Some time ago I received this e-mail from Shelley:
I am new to vermicoposting. I am looking to find out how to separate
the finished product from “things” that are in it ie: pepples, bits of
paper etc. I dont need any larged tumbler. what are your suggestions?
One or two more recent reader-emails (with similar questions) made me realize that I should dedicate a post to the topic!
If you have been following my shenanigans here at RWC for the past few years (or more) you MAY recall my kooky “Super Simple Ultra Basic Worm Harvesting Tube” (S.S.U.B.W.H.T.) – one of my “hair-brained ideas” that never really went anywhere.
What’s funny, though, is that this weird contraption actually ended up becoming a very useful tool. As you can probably guess, I started using it to screen my vermicompost! I even created a second one using 1/8″ mesh (the first one was 1/4″).
Here are some instructions for creating one of these simple screeners:
NOTE: If you happen to be someone with ANY DIY skills in the slightest, what follows may leave you feeling shocked and appalled!
Consider yourself warned!
There are only three things you’ll need to make a “Super Simple Ultra Basic Vermicompost Screener” (my revised name): 1) A small roll of hardware cloth (aka wire mesh) – 1/4″ or 1/8″ are good choices, 2) A reinforced cardboard cylinder at least 10″ in diameter (this is the size I used, but I can see how a larger diameter tube might work even better), and 3) Duct tape (not shown in picture).

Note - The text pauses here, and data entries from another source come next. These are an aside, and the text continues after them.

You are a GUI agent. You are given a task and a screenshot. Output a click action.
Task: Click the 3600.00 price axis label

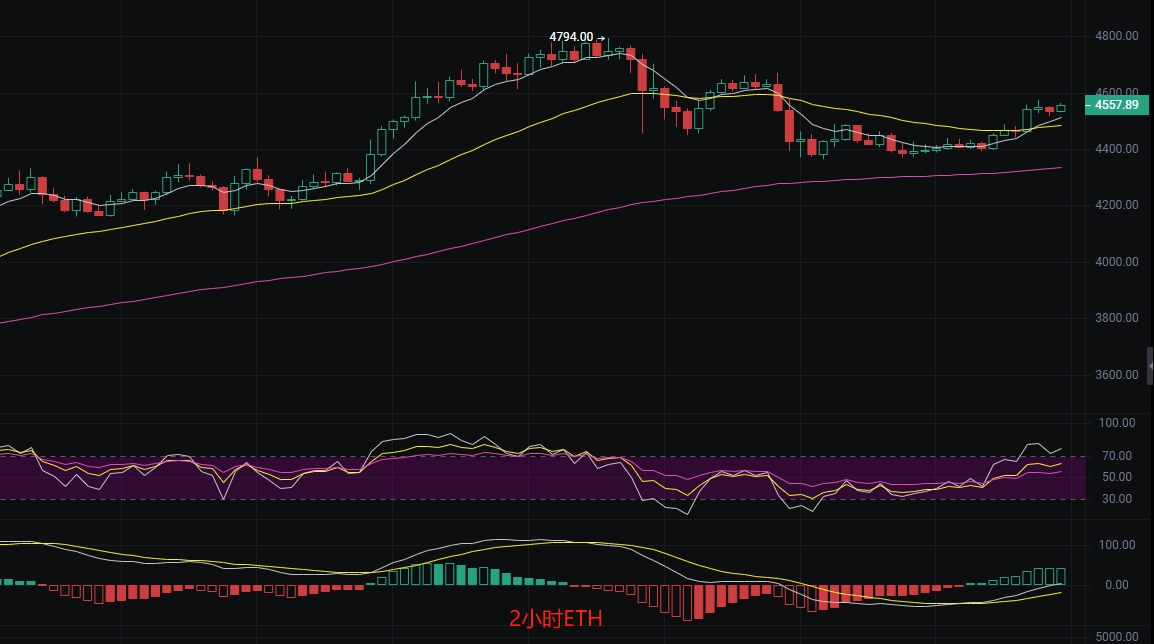(1116, 375)

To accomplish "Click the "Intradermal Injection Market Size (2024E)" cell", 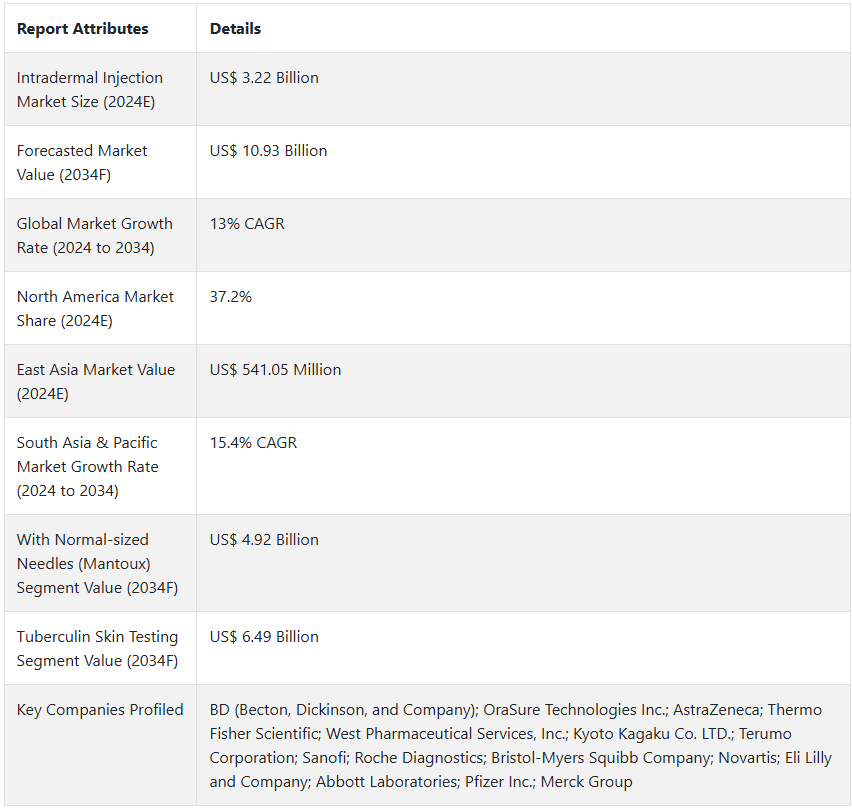I will click(x=90, y=90).
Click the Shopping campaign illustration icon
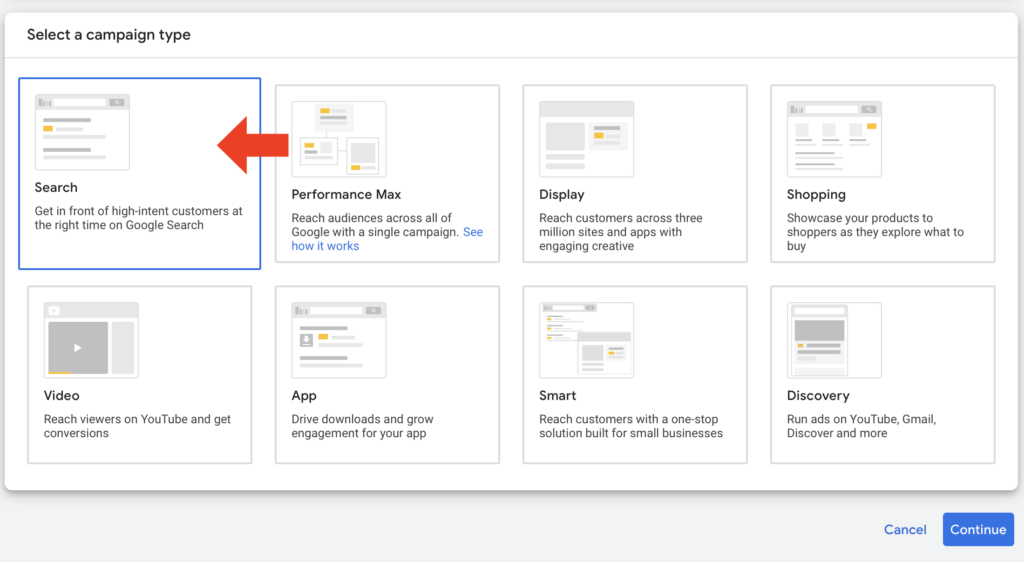Viewport: 1024px width, 562px height. pyautogui.click(x=834, y=139)
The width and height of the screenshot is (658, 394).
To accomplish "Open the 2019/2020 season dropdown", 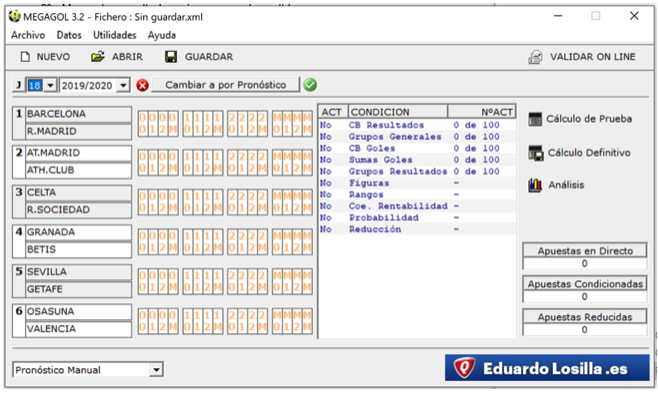I will click(123, 86).
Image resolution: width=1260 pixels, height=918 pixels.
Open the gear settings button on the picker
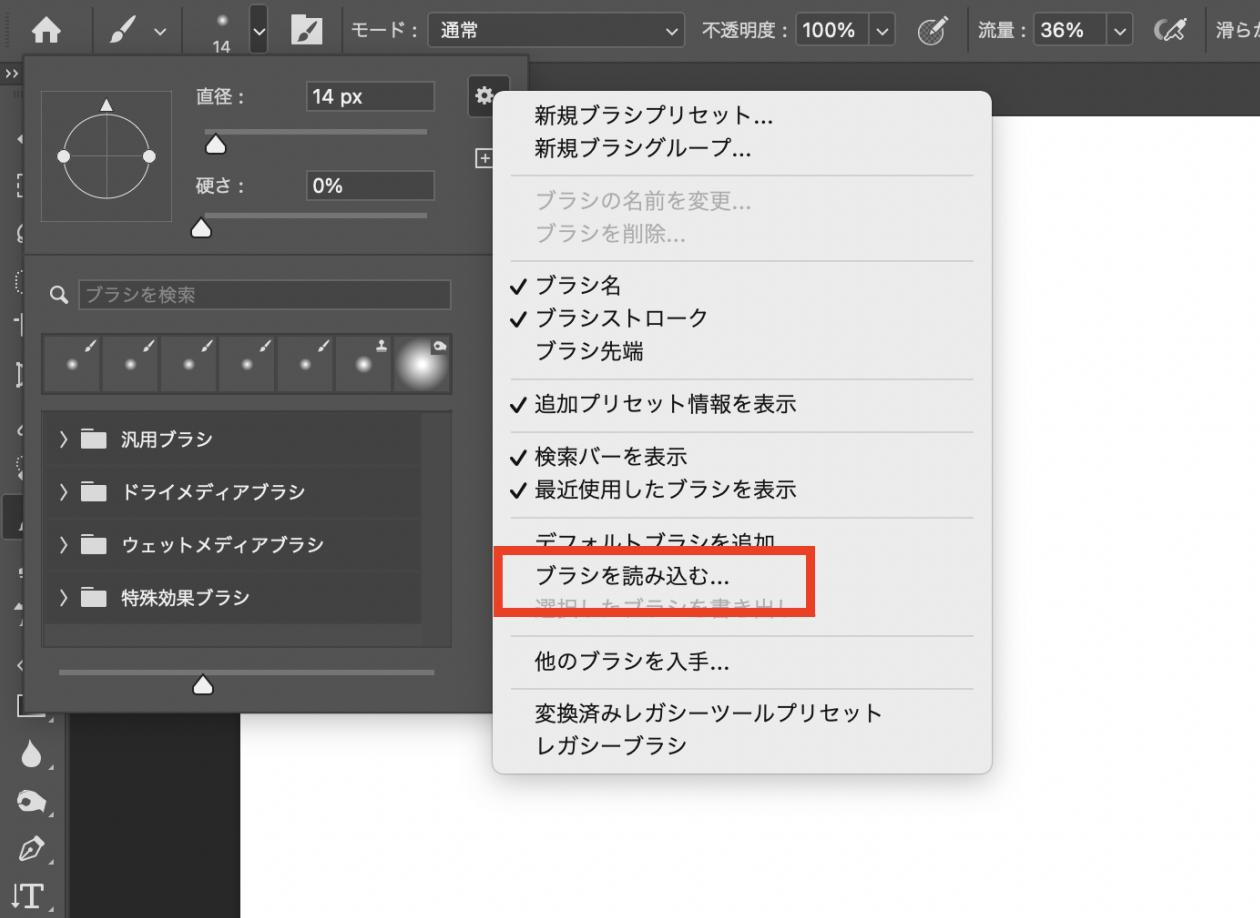(485, 96)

Well OK – you’ll also need some basic “tools” as well. In order to cut the cylinder you will at least need a box cutter or – preferably – some sort of saw. You will also need tin snips or a pair of heavy duty scissors for cutting the wire mesh.
Actually making the S.S.U.B.V.S. is “super simple“, as the name implies.
First, you cut the two “halves” of your screener. There is no set-in-stone required length, or specific size ratio of the top piece vs the bottom piece, but a good rule of thumb (in my humble opinion) would be to make the upper piece at least 1 ft in length, since we want to avoid having material bouncing out during the screening process. The lower piece doesn’t need to be as long, but making it at least 6″ should help to avoid any unnecessary loss of material from the bottom as well (since the sides will help to channel the screened material down into whatever container you are using to catch it).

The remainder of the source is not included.